If you’re having trouble with your hearing, there may be several possible causes. While your hearing may improve without any need for treatment, in many cases, it’s wise to seek advice from an audiologist. An audiologist is a medical professional trained in the diagnosis, treatment and management of hearing loss and conditions that contribute to impaired hearing. Here are three conditions to see an audiologist for.

Hearing loss

If you’ve noticed that your hearing has deteriorated, either suddenly or gradually, it’s advisable to see an audiologist. There are many causes of hearing loss. In some cases, for example, infections and injuries, treating the cause will improve your hearing, but it is not always possible to find a cure for hearing problems. If this is the case, audiologists can use therapies and devices like hearing aids to improve hearing and eliminate additional symptoms. When you see an audiologist, they will conduct a series of tests to determine how well you can hear and the results of these tests will enable them to create a personalized treatment plan for you. They will discuss the findings of the tests with you and talk to you about what can be done to make it easier for you to hear.

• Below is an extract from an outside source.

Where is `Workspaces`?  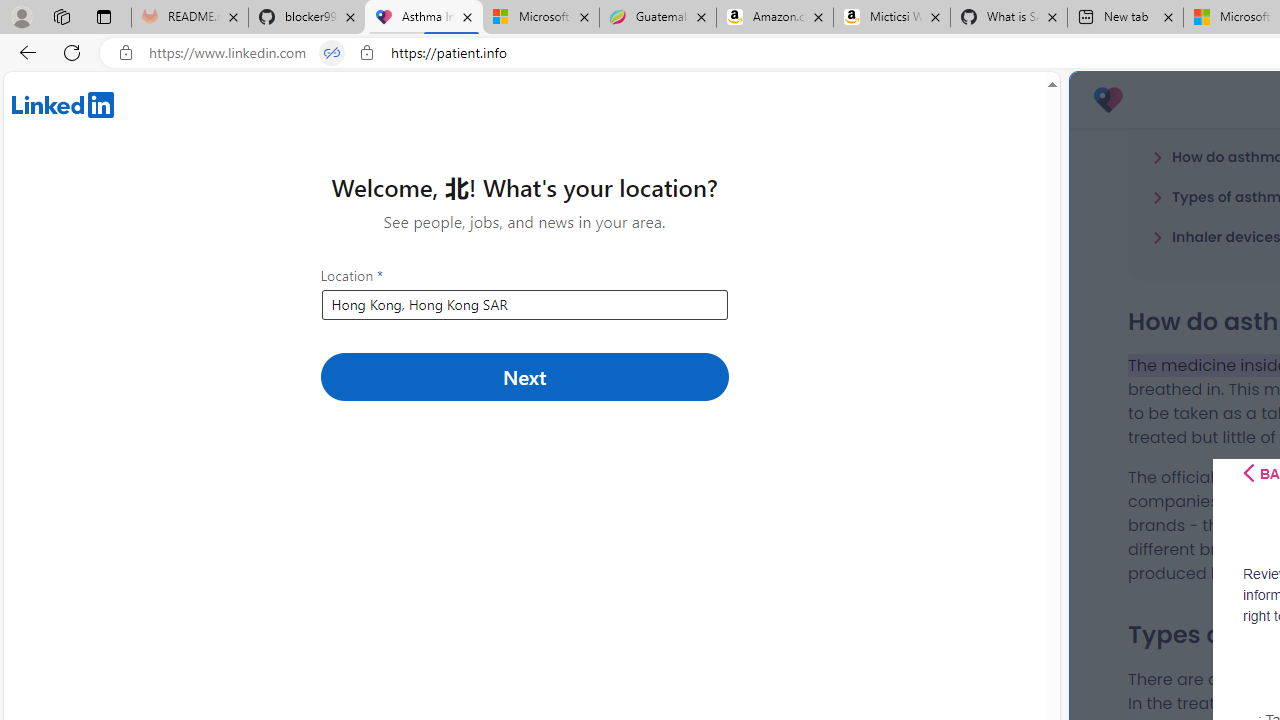
Workspaces is located at coordinates (61, 16).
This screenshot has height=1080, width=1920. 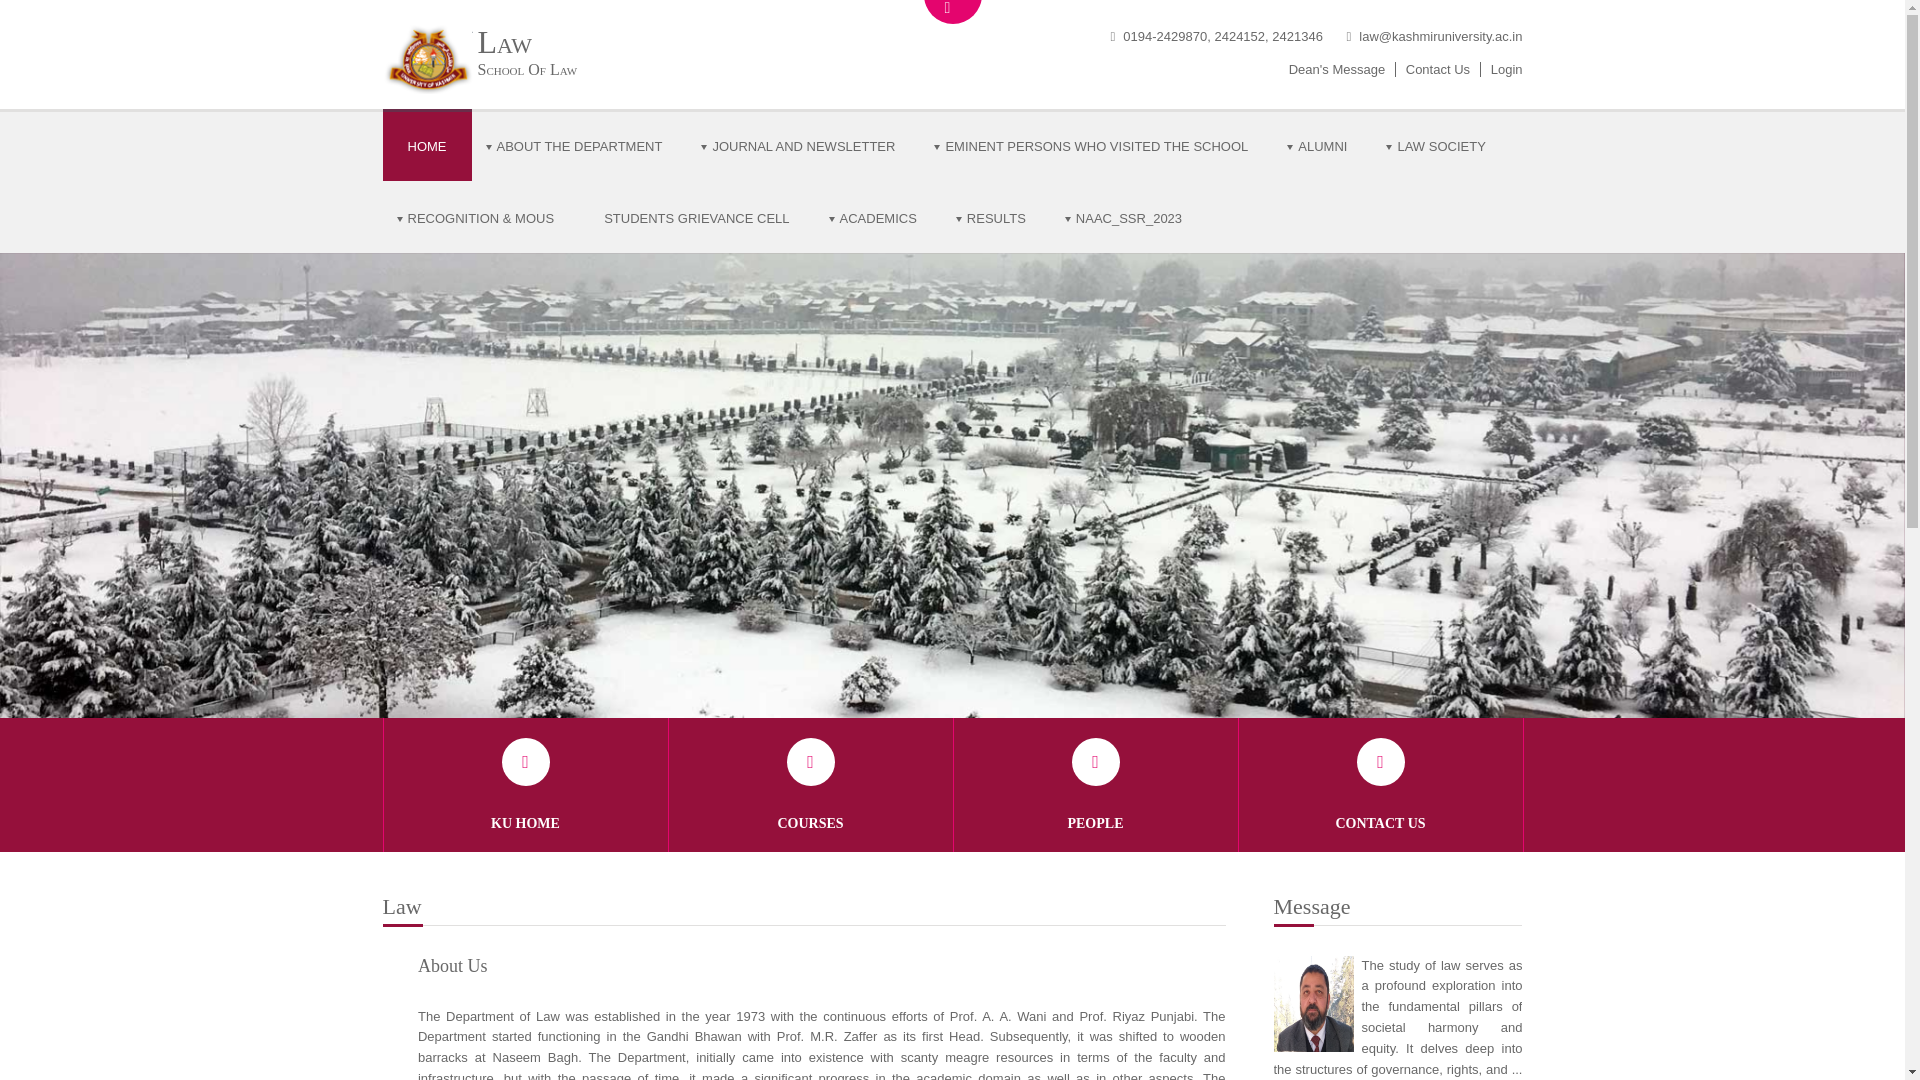 I want to click on Journal and Newsletter, so click(x=803, y=145).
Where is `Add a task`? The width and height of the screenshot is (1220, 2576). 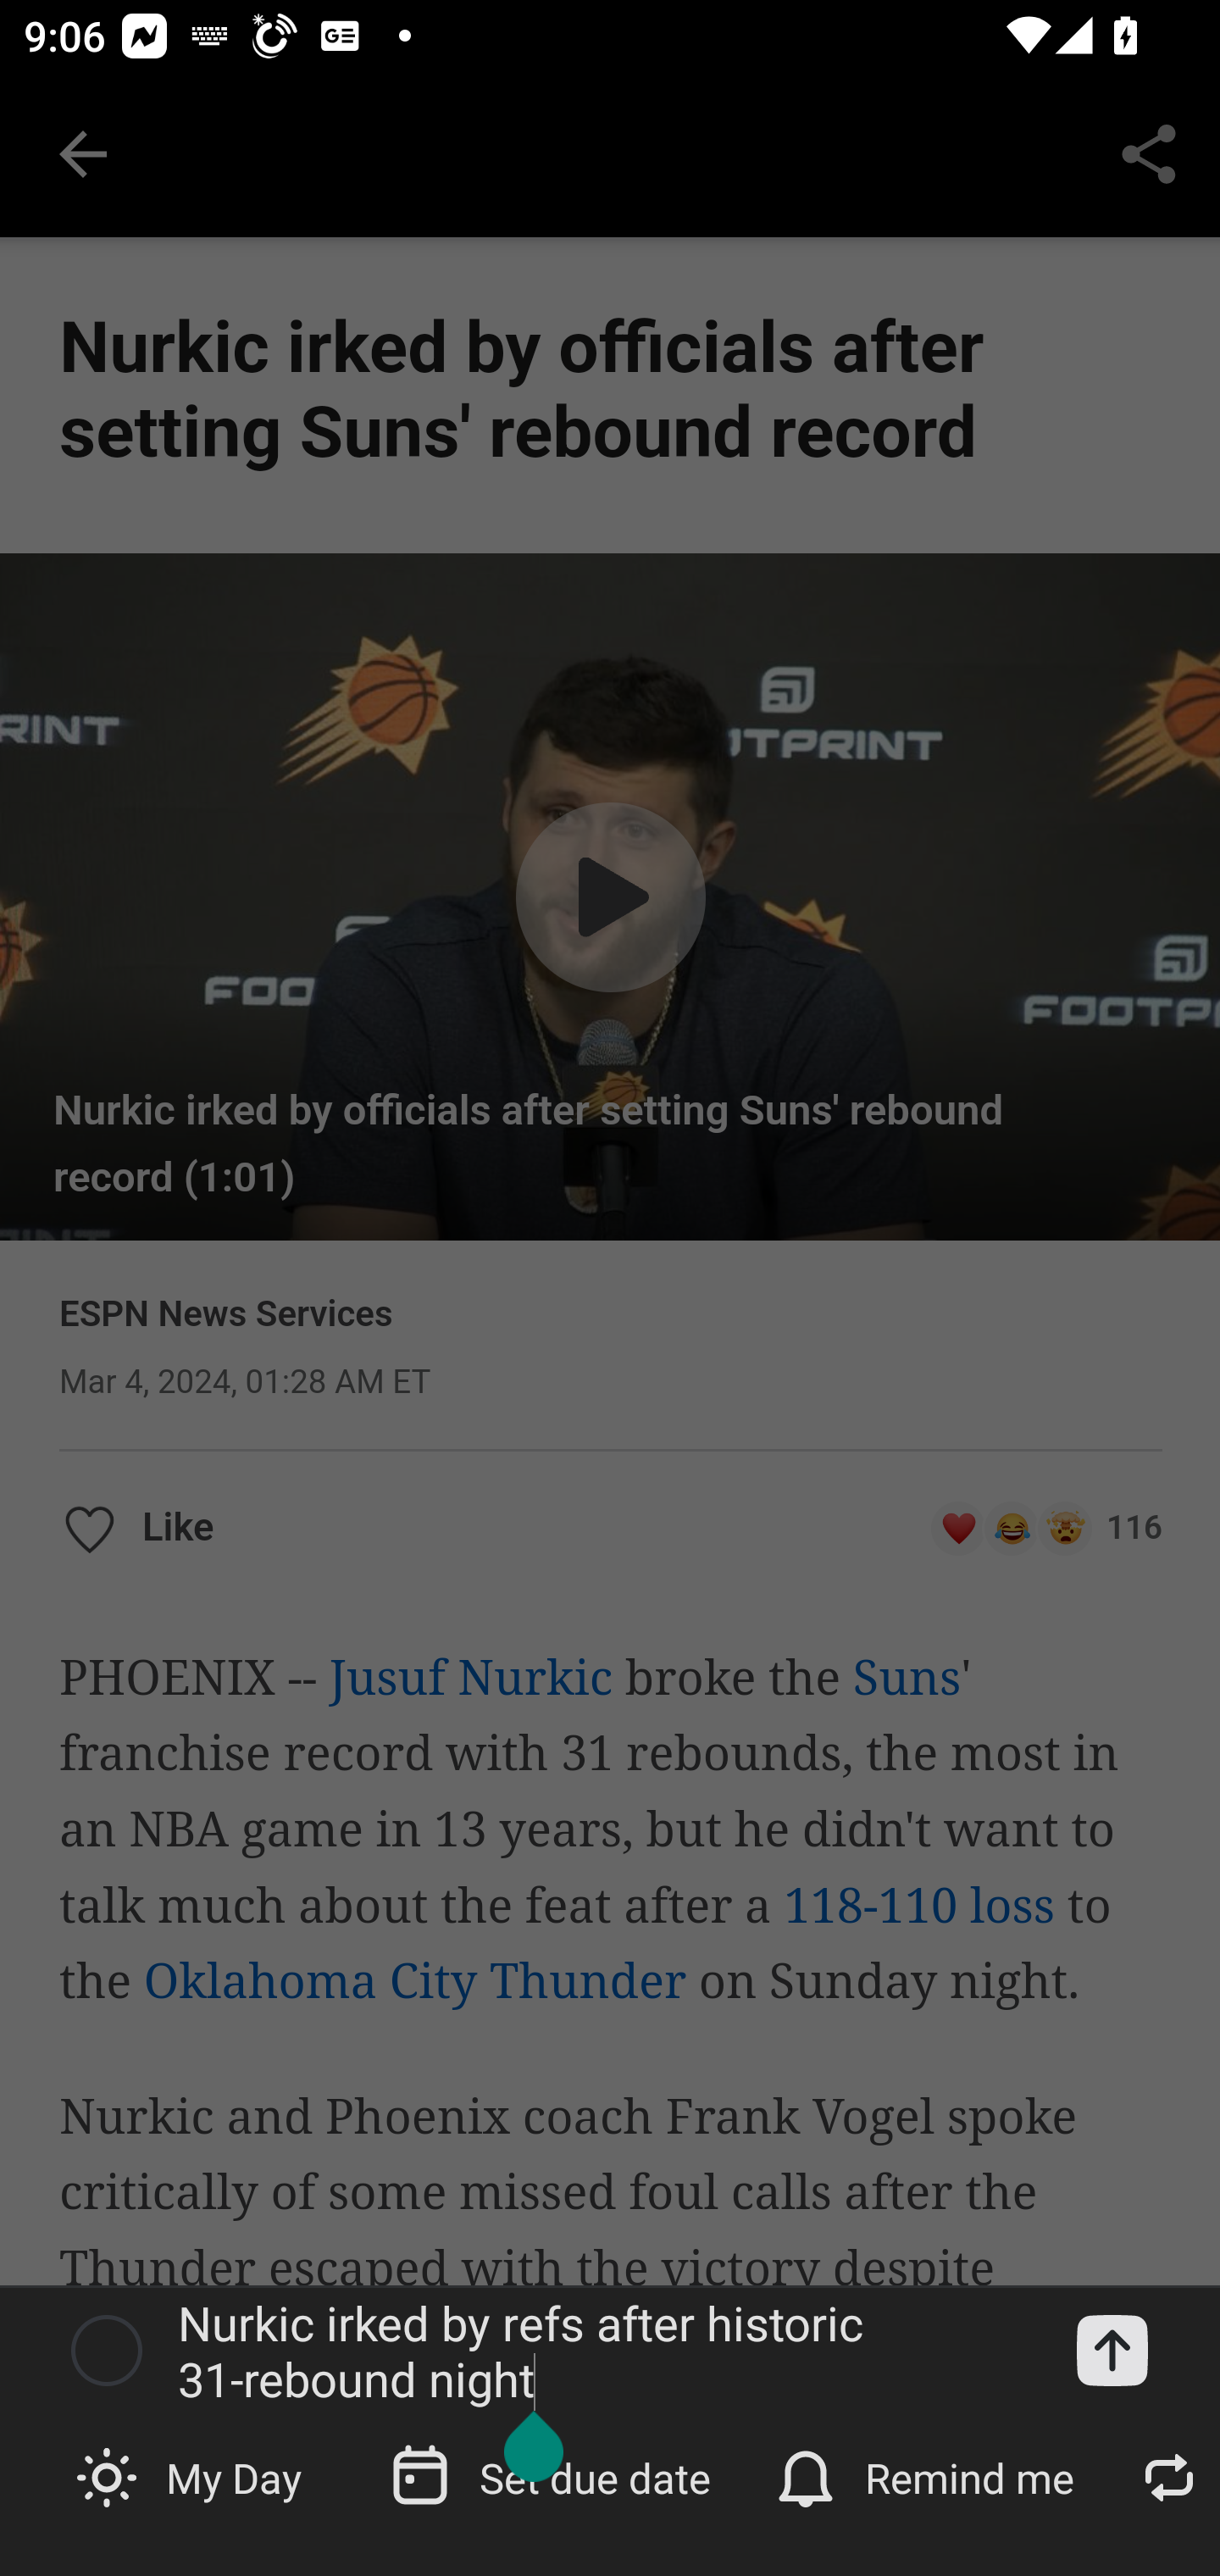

Tinnitus is a term that refers to a buzzing, ringing or humming noise in the ears. If you suffer from tinnitus, you’ll be able to hear noises, even when there are no external sounds. It’s very common to experience temporary bouts of tinnitus if you’ve been to a gig, you’ve been watching fireworks, or you’ve been exposed to loud noises like gunshots. In many cases, you’ll find that the ringing dies down quickly. In some cases, however, tinnitus can be a long-term problem and sometimes, the symptoms are so severe that they impact your day-to-day life. If you are struggling with tinnitus, seeing an audiologist is a good idea. Your audiologist will talk to you about your symptoms and they can discuss treatment options with you. Loud noises can exacerbate symptoms, so turn the volume down if you’re listening to music through headphones and make sure you use hearing protection equipment if your job involves exposure to high levels of noise.

Balance problems

Have you started to find it more difficult to balance? Balance problems may be linked to injuries or systemic illnesses, but they are often associated with issues that affect the inner ear. Your ears play an important role in controlling balance and if you’re struggling, this may indicate an infection, nerve damage or reduced circulation within the inner ear. Your audiologist can conduct tests to try and identify a cause and find a suitable treatment.

Are you finding it more difficult to follow conversations or do you find yourself turning the TV or radio up all the time? Are you struggling with a ringing or humming sound in your ears? Are you finding it hard to keep your balance? If you have any of these symptoms, it’s wise to arrange to see an audiologist.